The dashboard of my car, with my phone prominently displayed.


20 thoughts on “single frame: Dashboard

  1. I use mine some for navigation and find that it doesn’t give me enough verbal warning about what lane to be in or where to turn in some busy city driving. That’s really the only time I need to touch it is to see what turn comes next. I don’t have a way to mount mine to the dash yet but fear that it will be far too distracting once I do. After all, who doesn’t want to look when a notification pops up? When I’m not using the maps app, it’s either on the seat next to me or in my bag on the seat. Out of sight, out of mind.

    • I use mine for navigation too. I don’t have too much need to interact with it then, but I do wish that when I open Maps that it would stay visible on the screen so I can glance at it while I’m driving to see what’s ahead.

      I hate notifications and turn them off on almost every app. Mail and text get through but that’s it. Oh, and Snapchat, which I only ever use with our daughter anyway.
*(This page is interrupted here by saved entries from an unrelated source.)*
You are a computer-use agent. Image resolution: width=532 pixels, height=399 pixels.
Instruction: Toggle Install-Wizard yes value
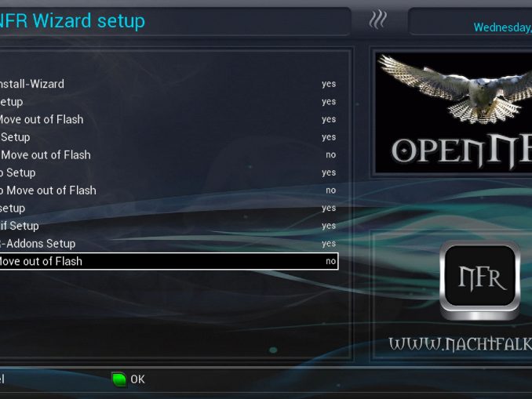point(329,84)
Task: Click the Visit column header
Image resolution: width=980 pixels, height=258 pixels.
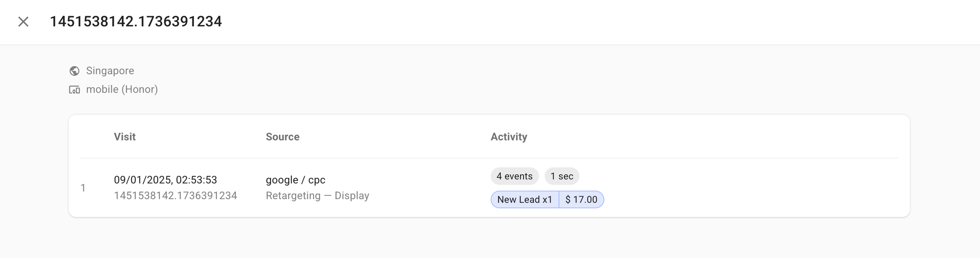Action: click(x=125, y=137)
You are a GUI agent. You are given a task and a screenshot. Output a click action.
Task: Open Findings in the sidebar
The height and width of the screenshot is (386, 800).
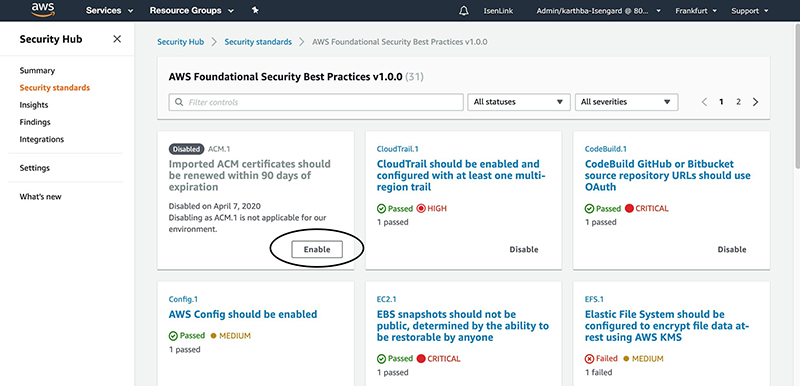pos(35,122)
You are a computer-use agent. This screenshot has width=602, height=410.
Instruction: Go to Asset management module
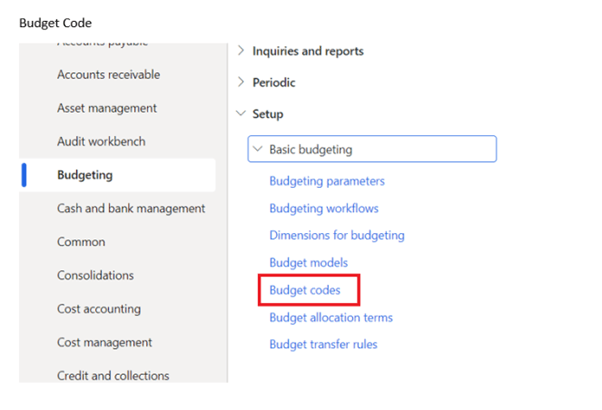[x=107, y=108]
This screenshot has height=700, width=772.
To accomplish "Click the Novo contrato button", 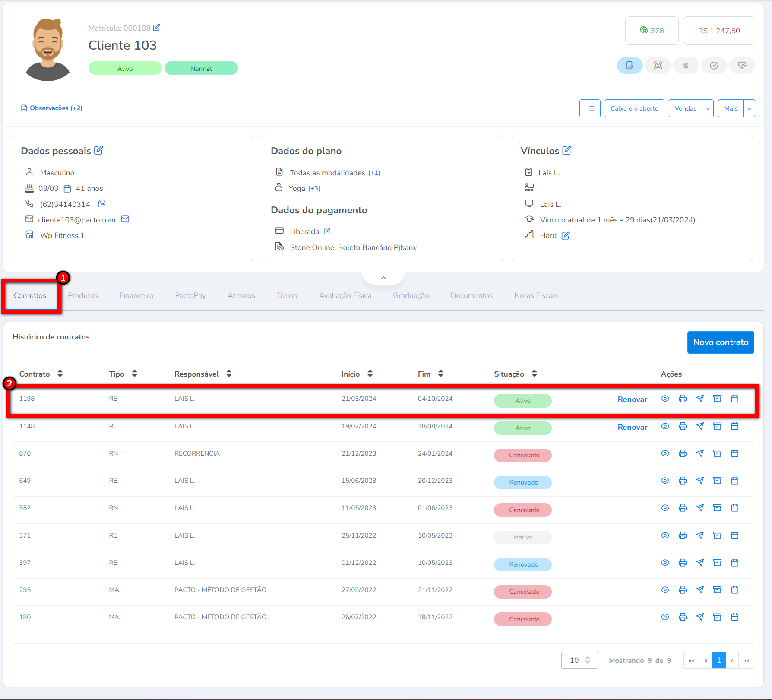I will (x=720, y=342).
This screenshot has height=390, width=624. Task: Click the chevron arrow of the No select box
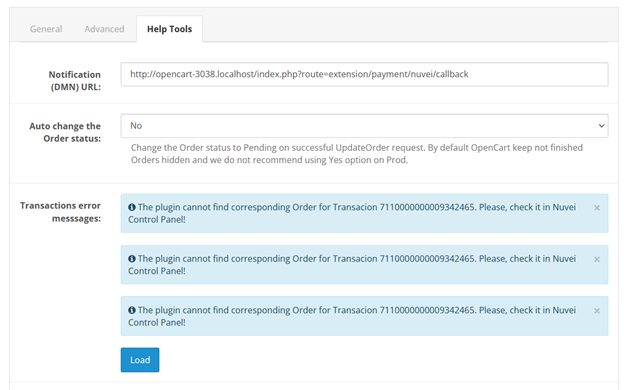pos(601,126)
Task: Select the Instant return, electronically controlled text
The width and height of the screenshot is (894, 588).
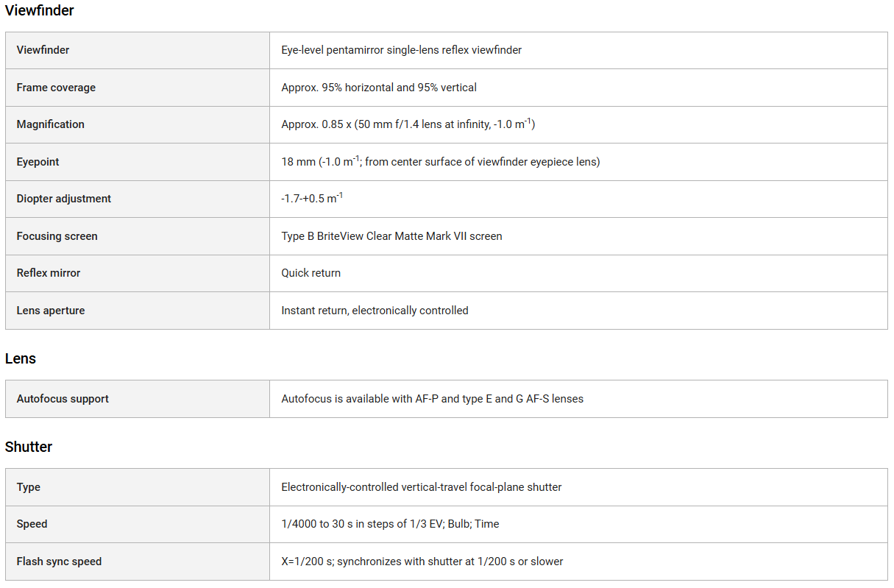Action: (375, 311)
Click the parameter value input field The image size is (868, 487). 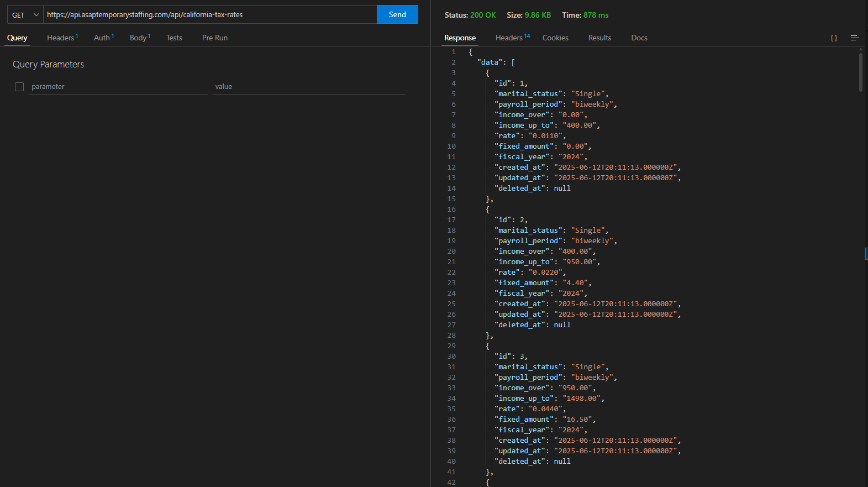(309, 87)
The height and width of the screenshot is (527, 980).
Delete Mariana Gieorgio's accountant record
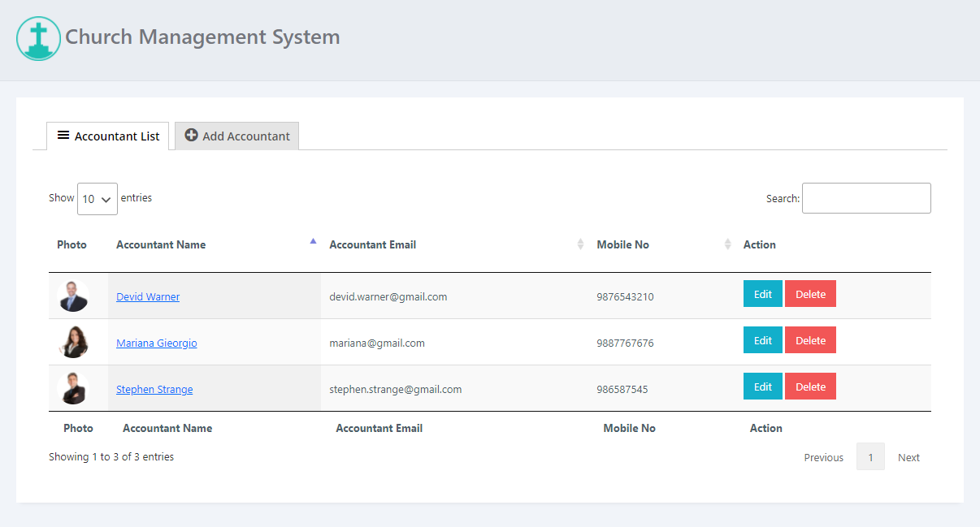click(x=810, y=341)
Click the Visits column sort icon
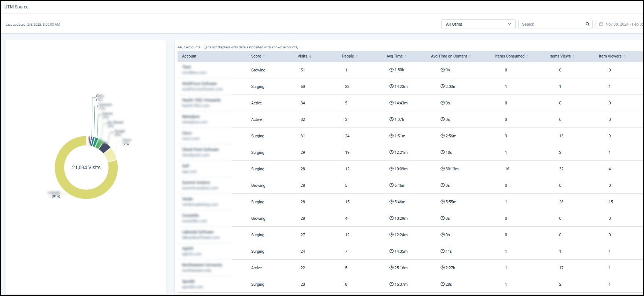644x296 pixels. pyautogui.click(x=310, y=56)

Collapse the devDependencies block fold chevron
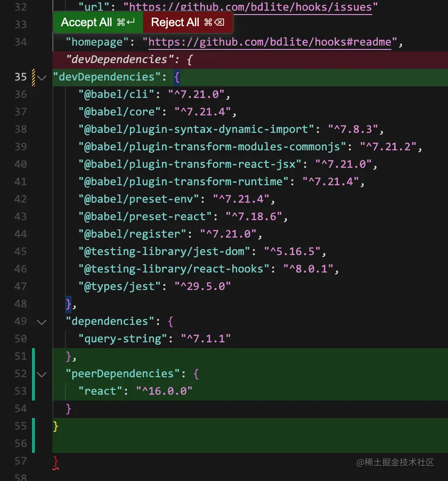(42, 77)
      • I wish mine would keep the next turn visible but it shows me a terrible map that I shouldn’t be trying to read while driving. Sigh. And I wouldn’t have pegged you for as a Snapchat guy!! Haha

      • Michael says:

        Surely the iPhone map app isn’t that pathetic or my definition of “visible” doesn’t match yours. Google Maps stays on screen and shows distance and direction of the next turn by default. What point is a map app that doesn’t? Even if I switch to another app, Android will show the map in a smaller box you can move around (or disable). It won’t do the latter with Waze though maybe that is within app settings.

  2. tbm3fan says:

    Still a distraction. I personally hate the things in a car for that reason being as how most people can’t leave it alone. My old flip phone can’t do any of that and is mostly off all day. My wife, now keeps hers off when driving as she has seen the light. As for directions she used it, with me driving, in Reno last weekend. The thing irritates me because it doesn’t give me what I want. So after a turn I want to be set up for the next and need to know what lane to be in. With a map I’d know right away even a mile before while the app gives less warning. Overall too dangerous in my opinion since taking your eyes off the road at 70 mph can be long enough to be deadly I kid you not.
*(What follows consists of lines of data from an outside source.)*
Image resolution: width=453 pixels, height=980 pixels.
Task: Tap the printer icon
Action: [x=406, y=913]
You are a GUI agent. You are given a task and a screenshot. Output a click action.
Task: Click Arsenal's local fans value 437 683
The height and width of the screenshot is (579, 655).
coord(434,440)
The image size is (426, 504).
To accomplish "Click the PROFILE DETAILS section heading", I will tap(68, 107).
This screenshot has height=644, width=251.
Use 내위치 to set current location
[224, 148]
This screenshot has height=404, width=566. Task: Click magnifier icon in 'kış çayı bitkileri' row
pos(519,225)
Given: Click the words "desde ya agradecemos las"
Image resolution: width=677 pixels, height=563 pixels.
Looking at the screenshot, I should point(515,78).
    • My personal standard is: is this more involved than changing the radio station on the car radio? If so, then it’s too distracting and I should leave it alone.

  3. Jim,

    On your iPhone make sure you have all the latest updates installed. Then keep your phone powered while driving and Google Maps will stay lit up as long as it is the app showing and you are using it for navigation. You can also ask Siri to turn up the volume or set the volume at a %, or ask Siri to navigate to a location with Google Maps or with Waze, then you push Start, you can ask Siri to switch to Dark Mode or adjust the Brightness less, or you can ask Siri to call someone or you can ask Siri, do I have any text messages for all of them or do I have any recent text messages for just the recents, If your car has an iPod USB, you can plugin your iPhone to it and switch to Media/Aux to pick up the audio and control from your steering wheel and if you can’t control it from the steering wheel, ask Siri to skip the song or like the song or continue playing or stop playing, etc. That’s a long run-on sentence.

    • Daniel, thank you for the tips. The salient one is keeping my phone powered while driving. I don’t always do that. As for Siri, I have her mostly turned off because I kept pocket-activating her and it was super frustrating! Sadly, my car doesn’t have iPod USB. I wish it did, I’d always use it and skip Bluetooth.

        • I’ve also found Hey Siri to be too sensitive, and think I’m saying Hey Siri when I’m not. That’s why it’s off. I dunno, maybe I should give it another try.

          My phone is a 6s, which doesn’t support Bluetooth 5.

          I see your post of iPhone tips this morning. When I have a minute I’ll read it carefully and see what I can use to make my experience in the car better. Thanks for writing it!